On 03/04/13 19:01, Paul Gevers wrote:
Hi Mike,

Do I understand you correctly that you say that the problem goes away
with installation of libjs-jquery-cookie and libjs-jquery? Than I think
you did not understand the original bug properly. Indeed
libjs-jquery-cookie and libjs-jquery are needed to use the javascript
functionality to fold the tree, but without them you have the html
equivalent tree (which you can't fold).

When I installed the new package, I ended up with a non-functional tree. Installing libjs-jquery and libjs-jquery-cookie "solved" my issue, by making the javascript foldable tree work.

If the answer is "yes" than the bug is still closed. If the answer is
"no, even with libjs-jquery-cookie and libjs-jquery the grouping does
not work" than the bug should be reopened, but I then request a
screen-shot of how it goes wrong and if possible you can tell me how to
create a tree that fails.

With libjs-jquery-cookie and libjs-jquery installed, the tree works. Without them installed, I get a non-working html tree - although I can see in the source that the links are there, clicking on the tree elements does not switch the main frame to display the correct graphs. I tested this in Firefox and Chrome to make sure it wasn't just a browser issue.

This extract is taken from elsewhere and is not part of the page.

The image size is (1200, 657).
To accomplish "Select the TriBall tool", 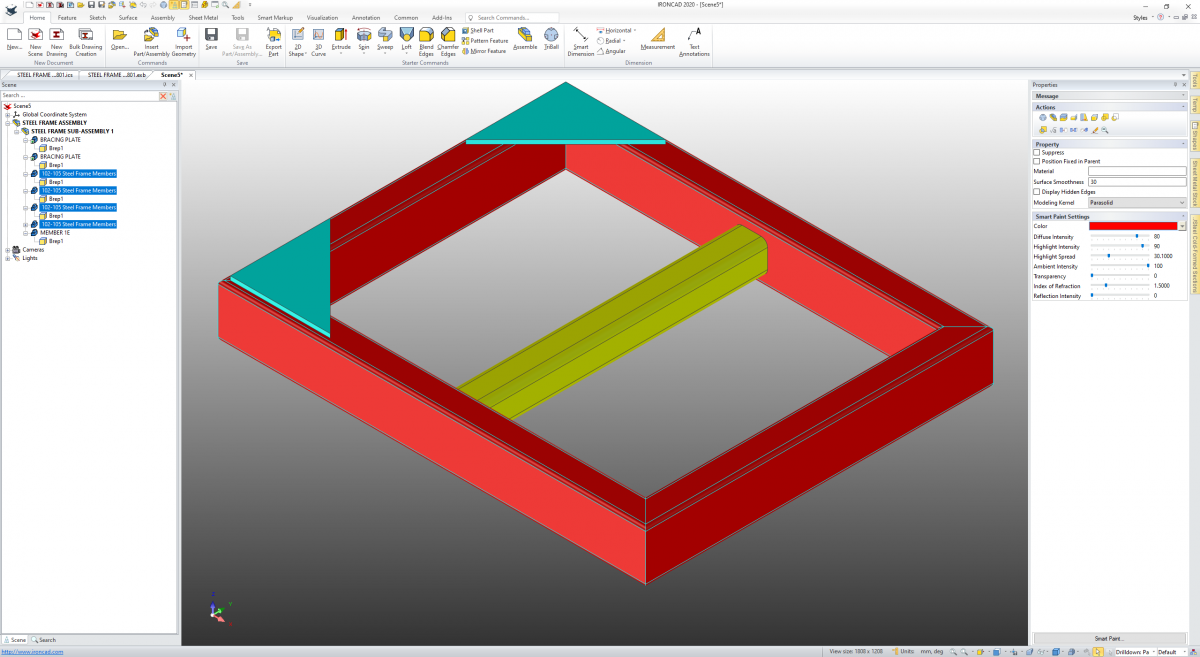I will click(x=552, y=39).
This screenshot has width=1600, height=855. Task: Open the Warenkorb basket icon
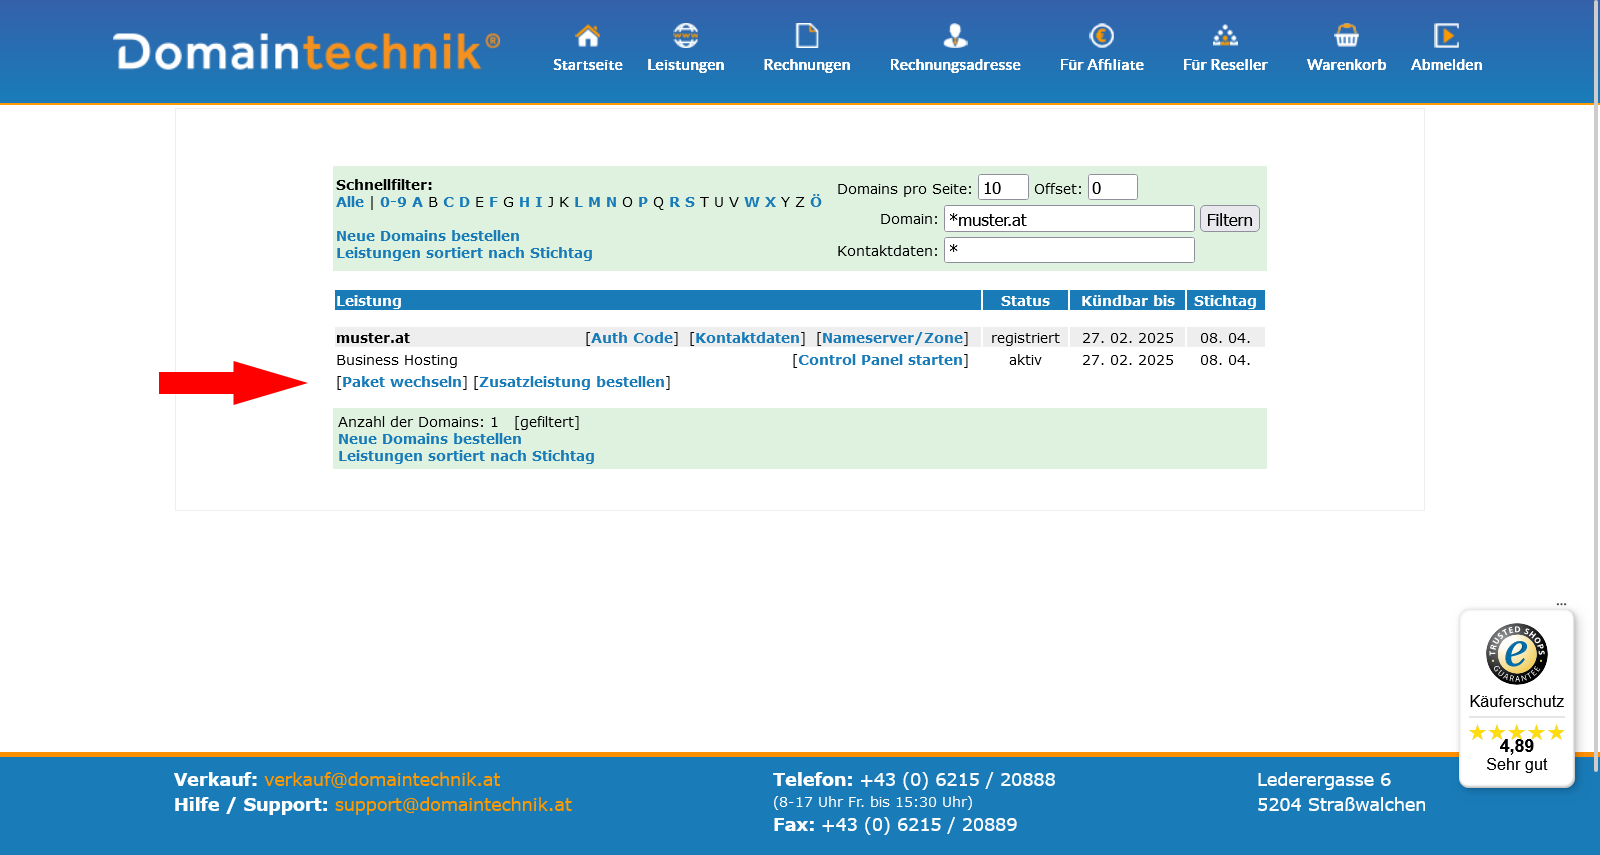click(1346, 36)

Regarding the depends vs recommends, I really think the
libjs-jquery-cookie and libjs-jquery should be "recommends". Recommended
packages are installed by default in Debian since Squeeze.

If it's intended to provide a working HTML tree without the js libs, I completely agree, "recommends" is just fine. My take on this was based on the fact that I ended up with a non functional install after the upgrade, and the javascript libs fixed my immediate problem.